Round 2: Me + AI Then, I opened a new window and gave the exact same task to an AI. It didn't give me the perfect answer on the first try. The first attempt was a bit off. The second was closer, but still not quite there. It took several rounds of me refining the prompt and guiding the AI to fix its mistakes. This is despite solving the issue earlier so i had advantage of knowing the exact solution i wanted.

And the surprising part? When I added up all the time I spent prompting and waiting for the AI to finally get it right, the total time was…

Time taken: Also about 30 minutes.

The Sixth Sense: I See the Truth (About Cognitive Load)

The time was the same, so why did the AI version feel so much more productive?

That's when it hit me. It was about Cognitive Load.

Cognitive load is just a fancy term for how much mental effort you have to use to do something. Here’s how it played out in my experiment:

  • Without AI: My cognitive load was high. My brain was doing all the heavy lifting, the problem-solving, the creating, and the editing. It was effective, but it was draining.
  • With AI: My cognitive load was low. My role changed completely. I wasn't doing the hard thinking anymore. I was just guiding the AI and telling it what to fix. It was much easier and less of a mental struggle.

That feeling of ease is what I was mistaking for speed.

A Tale of Two Productivities

Now, I'm not saying the AI productivity boost is a myth. It's very real, but I think it comes in two different forms.

Type 1: The Real Time-Savers This is when you give AI repetitive or chore-like tasks. Things like summarizing a long document, writing simple boilerplate code, or searching for specific information. In these cases, AI is an automation tool. It does the job much faster than a human can, and the time savings are real and easy to measure. This is a true productivity boost.

Type 2: The "Felt" Productivity This is what happened in my experiment with a more complex, creative task. The time taken might be the same, or sometimes even longer. The "boost" here isn't about speed, it's about the lower cognitive load. The task feels easier, so we mistake that feeling for being more efficient. Both are valuable, but they are not the same thing.

Free Your Mind (and Measure Your Output)

The "feeling" of productivity with AI is powerful, but it's important to understand where it comes from. Is it making you faster, or is it just making the work feel easier?

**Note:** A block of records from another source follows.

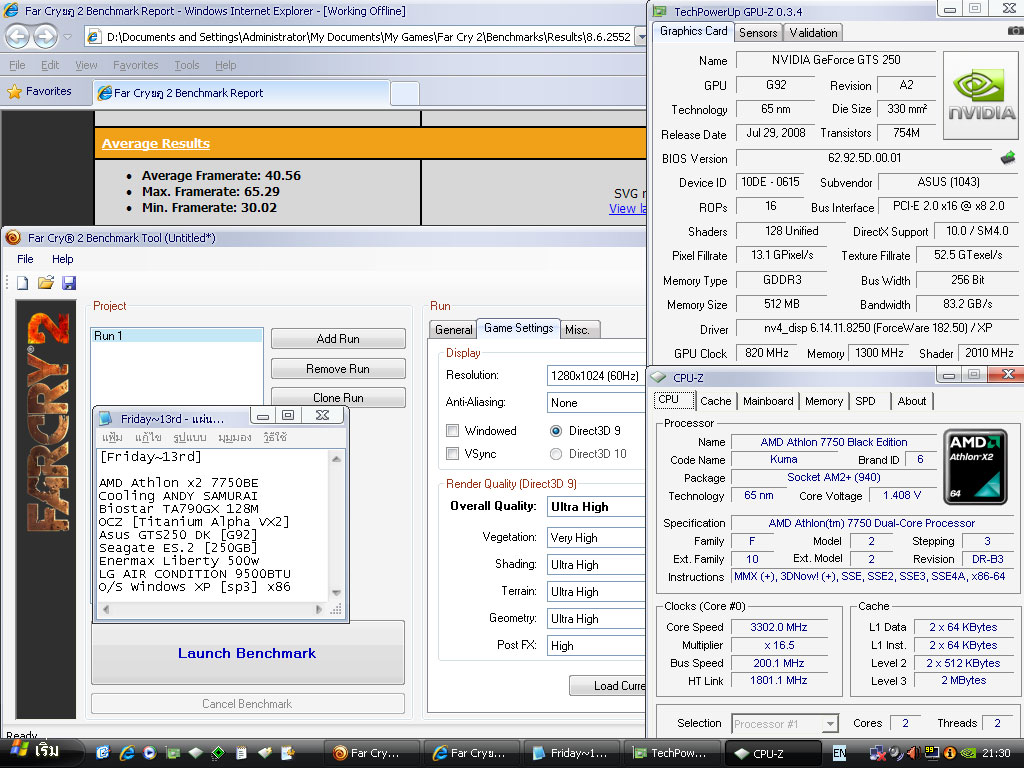Screen dimensions: 1024x768
Task: Enable the Windowed checkbox
Action: (453, 431)
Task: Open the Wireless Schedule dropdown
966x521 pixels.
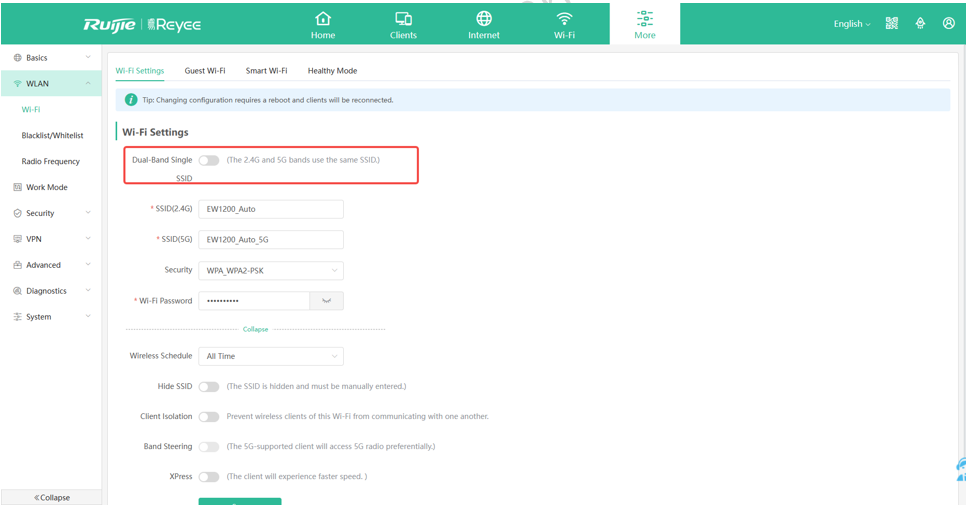Action: tap(271, 356)
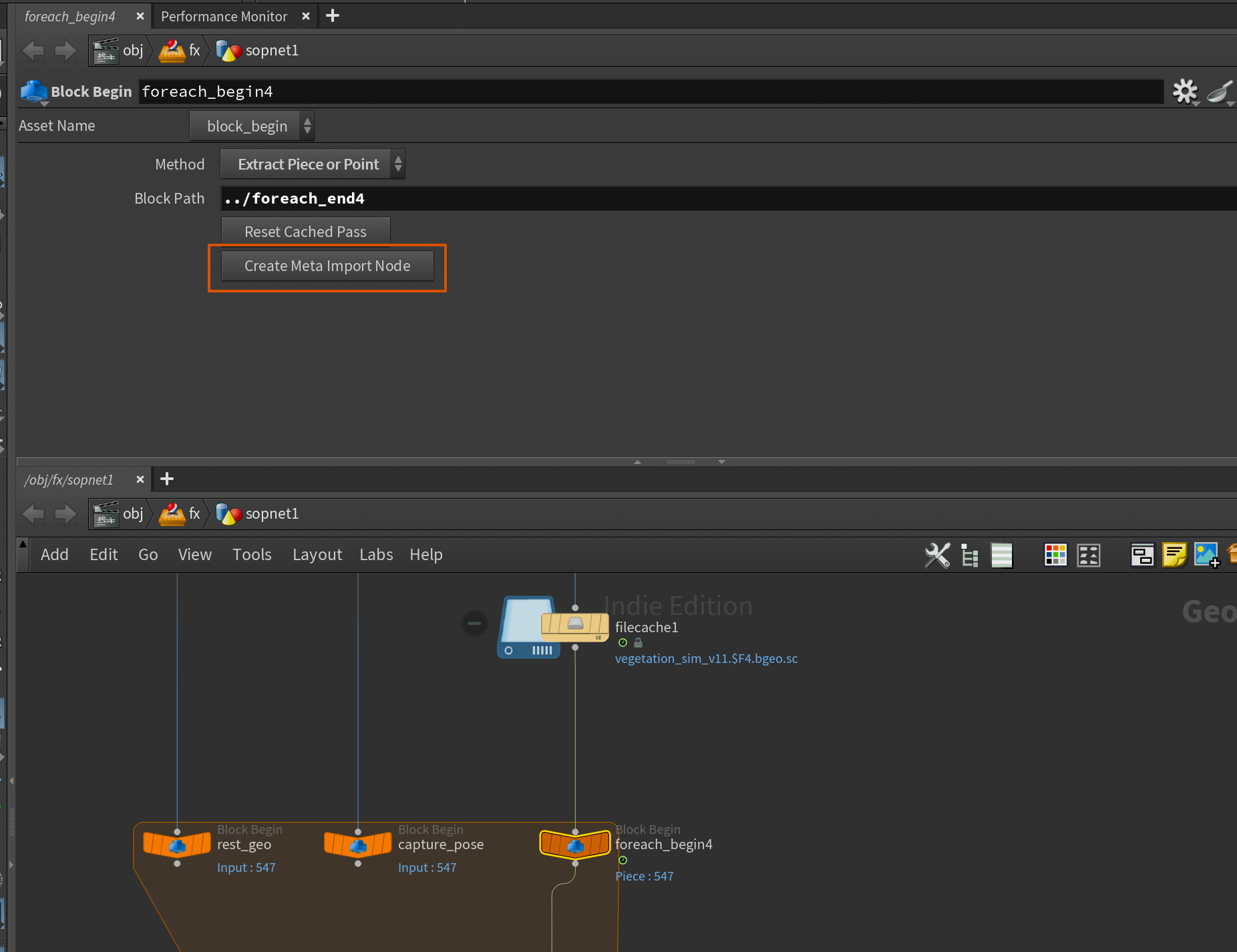Viewport: 1237px width, 952px height.
Task: Add a sticky note to network
Action: pyautogui.click(x=1174, y=555)
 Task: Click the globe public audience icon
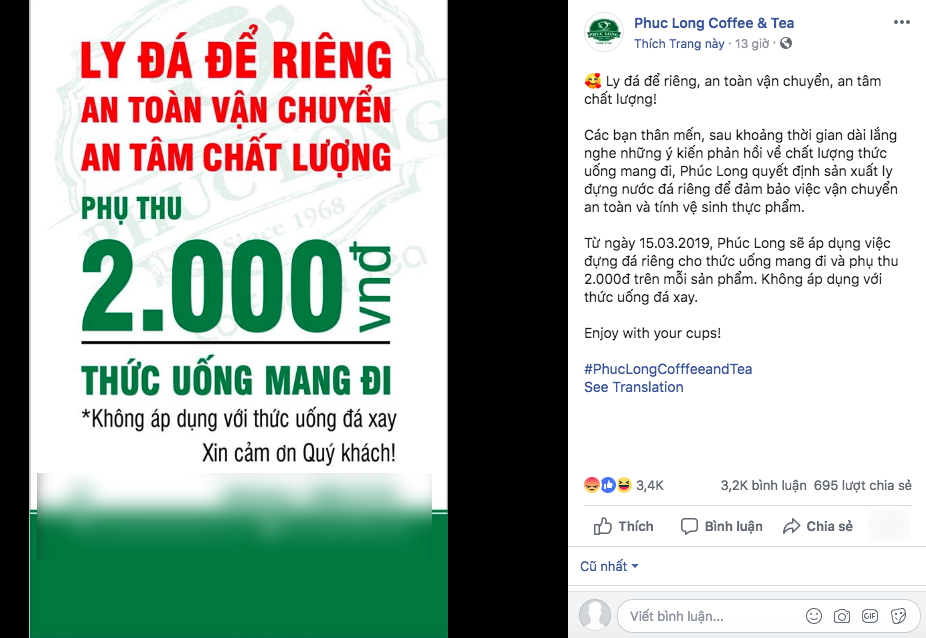click(x=785, y=43)
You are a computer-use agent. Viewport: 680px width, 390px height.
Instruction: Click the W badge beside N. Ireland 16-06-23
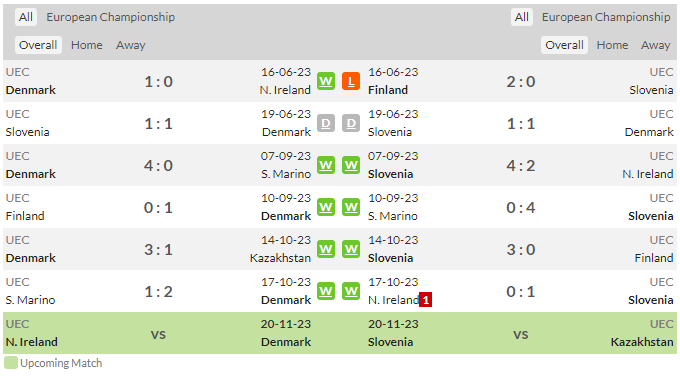point(326,81)
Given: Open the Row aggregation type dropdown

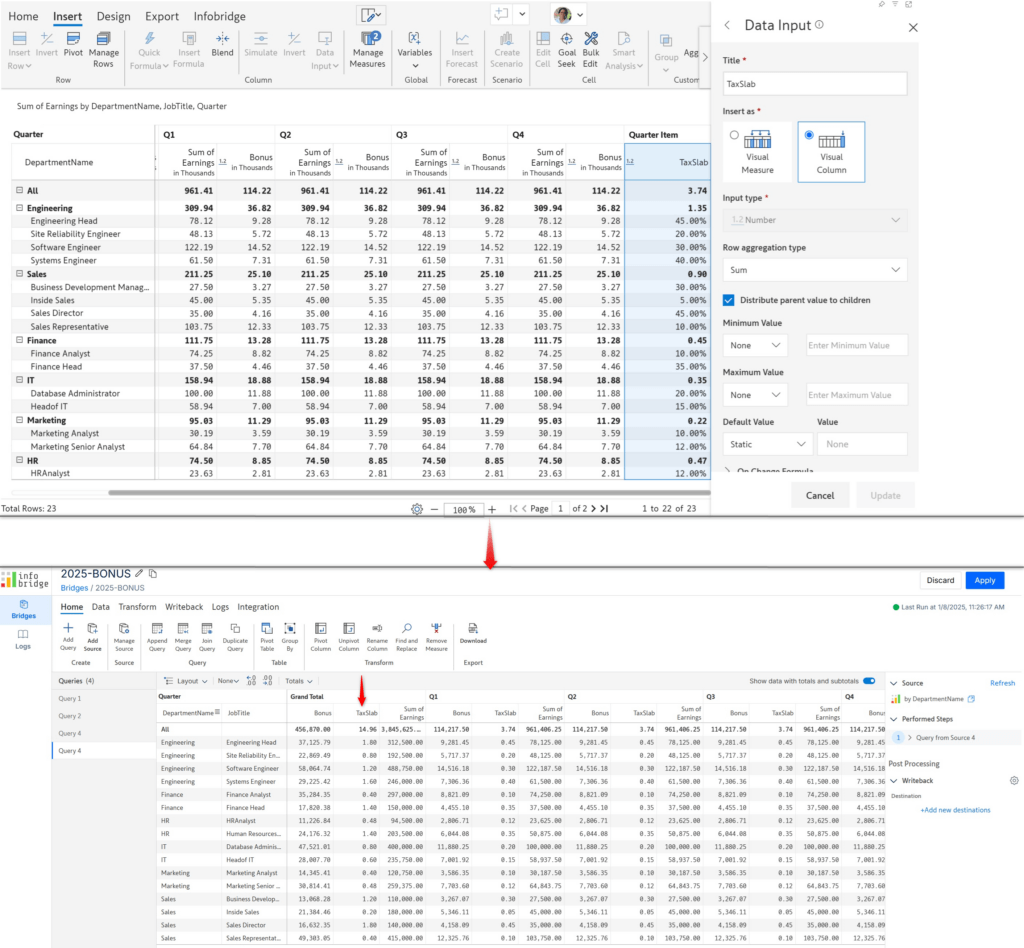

I'd encourage you to become an experimenter, too. Next time you use AI for a task, don't just go by the feeling. Ask yourself:

  • Did this task actually take less time than if I did it myself? (This is a real time-saving gain.)
  • Or did it just feel less difficult and mentally tiring? (This is a cognitive load gain.)

Being aware of this difference helps you use AI more intentionally. You can then see if you're getting a real return on your time or just making a difficult task feel a little less painful. Both are great outcomes, but knowing which is which is the key.

I am now planning to write an article where I'm going to do a full post-mortem of my current project that was built almost entirely with AI. It was a medium-complexity project, and I didn't write a single line of code by hand. So why did it take me seven months to launch? Luckily i have both start/finish time of tasks in my org mode journal and also in histroy of AI tools (chatgpt, claude, gemini) i just need some free time to dig deeper.